Output exactly what appears from the line containing "Select the checkbox" to the end of the data below, and nothing more.

(Collected data entries)
----

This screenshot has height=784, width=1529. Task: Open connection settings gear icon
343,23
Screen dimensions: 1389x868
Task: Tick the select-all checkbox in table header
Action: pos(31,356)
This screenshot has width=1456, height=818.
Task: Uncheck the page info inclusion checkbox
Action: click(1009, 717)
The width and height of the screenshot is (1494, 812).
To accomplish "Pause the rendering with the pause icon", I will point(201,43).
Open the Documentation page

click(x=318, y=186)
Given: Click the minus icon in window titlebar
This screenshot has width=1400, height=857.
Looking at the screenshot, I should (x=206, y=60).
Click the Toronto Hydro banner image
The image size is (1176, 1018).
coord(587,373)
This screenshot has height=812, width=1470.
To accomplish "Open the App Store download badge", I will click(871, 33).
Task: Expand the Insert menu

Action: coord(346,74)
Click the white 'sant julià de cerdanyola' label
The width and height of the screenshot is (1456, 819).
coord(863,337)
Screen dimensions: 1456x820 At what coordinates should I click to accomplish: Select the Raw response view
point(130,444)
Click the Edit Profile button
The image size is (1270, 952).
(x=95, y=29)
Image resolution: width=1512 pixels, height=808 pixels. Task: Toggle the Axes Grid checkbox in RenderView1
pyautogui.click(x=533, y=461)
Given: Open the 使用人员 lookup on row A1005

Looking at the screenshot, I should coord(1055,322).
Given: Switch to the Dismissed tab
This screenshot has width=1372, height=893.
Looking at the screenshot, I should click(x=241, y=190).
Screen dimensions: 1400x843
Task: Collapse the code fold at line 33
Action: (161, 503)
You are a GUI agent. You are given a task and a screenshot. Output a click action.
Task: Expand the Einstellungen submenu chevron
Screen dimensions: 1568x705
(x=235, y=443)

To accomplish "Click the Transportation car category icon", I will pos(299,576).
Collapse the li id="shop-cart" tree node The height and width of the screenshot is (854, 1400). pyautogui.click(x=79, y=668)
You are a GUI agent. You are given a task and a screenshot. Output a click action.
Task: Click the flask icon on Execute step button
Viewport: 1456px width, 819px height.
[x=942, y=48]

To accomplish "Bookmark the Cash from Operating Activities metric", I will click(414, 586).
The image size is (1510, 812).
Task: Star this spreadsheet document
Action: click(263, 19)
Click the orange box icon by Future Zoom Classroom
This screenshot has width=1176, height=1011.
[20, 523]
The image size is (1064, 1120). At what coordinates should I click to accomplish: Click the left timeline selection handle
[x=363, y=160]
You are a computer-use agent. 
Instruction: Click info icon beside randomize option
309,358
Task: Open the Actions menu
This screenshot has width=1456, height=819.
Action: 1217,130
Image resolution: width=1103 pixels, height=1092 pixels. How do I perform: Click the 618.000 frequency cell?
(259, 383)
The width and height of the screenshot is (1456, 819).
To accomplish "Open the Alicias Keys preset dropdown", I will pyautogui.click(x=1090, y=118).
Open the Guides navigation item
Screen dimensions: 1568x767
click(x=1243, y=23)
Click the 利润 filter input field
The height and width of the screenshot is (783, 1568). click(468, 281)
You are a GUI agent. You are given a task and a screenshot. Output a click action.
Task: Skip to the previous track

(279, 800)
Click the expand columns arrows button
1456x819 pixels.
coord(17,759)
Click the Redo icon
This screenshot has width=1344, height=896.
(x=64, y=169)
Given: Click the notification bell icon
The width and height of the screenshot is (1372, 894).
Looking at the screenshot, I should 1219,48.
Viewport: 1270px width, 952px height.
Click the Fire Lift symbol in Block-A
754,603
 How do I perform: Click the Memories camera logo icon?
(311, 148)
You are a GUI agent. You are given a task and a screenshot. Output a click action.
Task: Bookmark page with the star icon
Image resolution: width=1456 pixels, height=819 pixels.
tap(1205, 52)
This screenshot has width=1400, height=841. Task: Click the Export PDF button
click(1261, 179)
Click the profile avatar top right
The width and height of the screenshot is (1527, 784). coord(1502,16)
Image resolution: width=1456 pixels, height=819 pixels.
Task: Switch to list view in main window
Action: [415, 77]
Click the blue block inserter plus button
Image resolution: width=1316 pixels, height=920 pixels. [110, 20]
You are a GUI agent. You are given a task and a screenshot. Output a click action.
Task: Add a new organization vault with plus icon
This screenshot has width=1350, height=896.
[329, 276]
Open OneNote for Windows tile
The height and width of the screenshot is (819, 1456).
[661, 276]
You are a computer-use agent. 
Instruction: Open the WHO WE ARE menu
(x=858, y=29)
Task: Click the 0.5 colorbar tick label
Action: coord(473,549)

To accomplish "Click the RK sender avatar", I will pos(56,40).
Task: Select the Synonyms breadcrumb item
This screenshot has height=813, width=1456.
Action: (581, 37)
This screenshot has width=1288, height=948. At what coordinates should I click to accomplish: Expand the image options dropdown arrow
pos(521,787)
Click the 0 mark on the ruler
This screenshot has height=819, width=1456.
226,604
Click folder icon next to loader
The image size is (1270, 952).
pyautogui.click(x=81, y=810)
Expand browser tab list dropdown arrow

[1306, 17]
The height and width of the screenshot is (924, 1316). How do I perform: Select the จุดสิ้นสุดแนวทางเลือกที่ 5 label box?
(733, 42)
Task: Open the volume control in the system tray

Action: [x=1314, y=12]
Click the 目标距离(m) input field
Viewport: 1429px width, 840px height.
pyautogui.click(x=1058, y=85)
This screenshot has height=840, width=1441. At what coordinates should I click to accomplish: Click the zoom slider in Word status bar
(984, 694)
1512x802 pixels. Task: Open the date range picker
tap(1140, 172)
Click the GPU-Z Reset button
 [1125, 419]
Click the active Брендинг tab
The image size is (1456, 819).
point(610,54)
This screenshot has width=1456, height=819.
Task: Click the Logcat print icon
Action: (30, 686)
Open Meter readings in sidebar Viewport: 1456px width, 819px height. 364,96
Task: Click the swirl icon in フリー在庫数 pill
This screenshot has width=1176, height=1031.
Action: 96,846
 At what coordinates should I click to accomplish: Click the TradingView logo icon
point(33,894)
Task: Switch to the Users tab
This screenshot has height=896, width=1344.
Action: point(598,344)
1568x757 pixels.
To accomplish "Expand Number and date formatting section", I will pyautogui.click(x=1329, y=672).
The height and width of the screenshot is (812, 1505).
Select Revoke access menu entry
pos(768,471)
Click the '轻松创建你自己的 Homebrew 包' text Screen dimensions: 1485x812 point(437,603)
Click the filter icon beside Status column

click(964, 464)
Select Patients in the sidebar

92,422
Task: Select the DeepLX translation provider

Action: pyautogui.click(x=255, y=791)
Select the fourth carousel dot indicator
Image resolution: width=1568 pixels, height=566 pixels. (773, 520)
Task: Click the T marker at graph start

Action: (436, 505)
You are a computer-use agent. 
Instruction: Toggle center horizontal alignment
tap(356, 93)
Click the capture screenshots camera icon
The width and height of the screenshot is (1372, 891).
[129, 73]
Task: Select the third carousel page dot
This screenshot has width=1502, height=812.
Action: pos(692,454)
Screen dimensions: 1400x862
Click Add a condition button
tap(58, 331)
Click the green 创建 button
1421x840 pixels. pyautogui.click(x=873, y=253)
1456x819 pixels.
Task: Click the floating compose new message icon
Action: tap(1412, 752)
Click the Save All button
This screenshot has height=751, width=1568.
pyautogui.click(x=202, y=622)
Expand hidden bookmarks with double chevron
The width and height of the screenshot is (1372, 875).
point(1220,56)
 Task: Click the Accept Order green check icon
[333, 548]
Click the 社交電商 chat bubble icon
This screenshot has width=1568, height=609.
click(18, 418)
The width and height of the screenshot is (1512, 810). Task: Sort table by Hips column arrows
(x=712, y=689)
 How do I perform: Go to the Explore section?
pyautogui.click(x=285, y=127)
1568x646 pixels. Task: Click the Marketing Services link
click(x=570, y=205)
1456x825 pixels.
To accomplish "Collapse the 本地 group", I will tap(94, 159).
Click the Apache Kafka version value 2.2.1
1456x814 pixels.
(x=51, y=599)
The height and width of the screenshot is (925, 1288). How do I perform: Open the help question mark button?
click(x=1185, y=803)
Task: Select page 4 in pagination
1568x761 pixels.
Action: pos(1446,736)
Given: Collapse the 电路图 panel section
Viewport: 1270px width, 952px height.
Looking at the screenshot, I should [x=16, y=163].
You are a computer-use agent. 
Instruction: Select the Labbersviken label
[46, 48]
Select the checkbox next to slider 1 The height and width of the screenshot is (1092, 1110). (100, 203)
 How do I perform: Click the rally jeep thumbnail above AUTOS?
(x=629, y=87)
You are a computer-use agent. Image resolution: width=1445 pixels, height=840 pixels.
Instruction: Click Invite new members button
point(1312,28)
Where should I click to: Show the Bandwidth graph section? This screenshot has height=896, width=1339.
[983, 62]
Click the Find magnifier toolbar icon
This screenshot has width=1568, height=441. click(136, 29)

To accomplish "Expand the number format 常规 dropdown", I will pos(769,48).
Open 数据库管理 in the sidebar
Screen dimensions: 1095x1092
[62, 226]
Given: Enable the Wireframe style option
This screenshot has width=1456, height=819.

----

## TASK OUTPUT
Select the checkbox next to slider 1 The height and width of the screenshot is (1092, 1110). (100, 203)
 How do I perform: Click the rally jeep thumbnail above AUTOS?
(x=629, y=87)
You are a computer-use agent. Image resolution: width=1445 pixels, height=840 pixels.
Instruction: Click Invite new members button
point(1312,28)
Where should I click to: Show the Bandwidth graph section? This screenshot has height=896, width=1339.
[983, 62]
Click the Find magnifier toolbar icon
This screenshot has width=1568, height=441. click(136, 29)

To accomplish "Expand the number format 常规 dropdown", I will pos(769,48).
Open 数据库管理 in the sidebar
Screen dimensions: 1095x1092
[62, 226]
Given: Enable the Wireframe style option
This screenshot has width=1456, height=819.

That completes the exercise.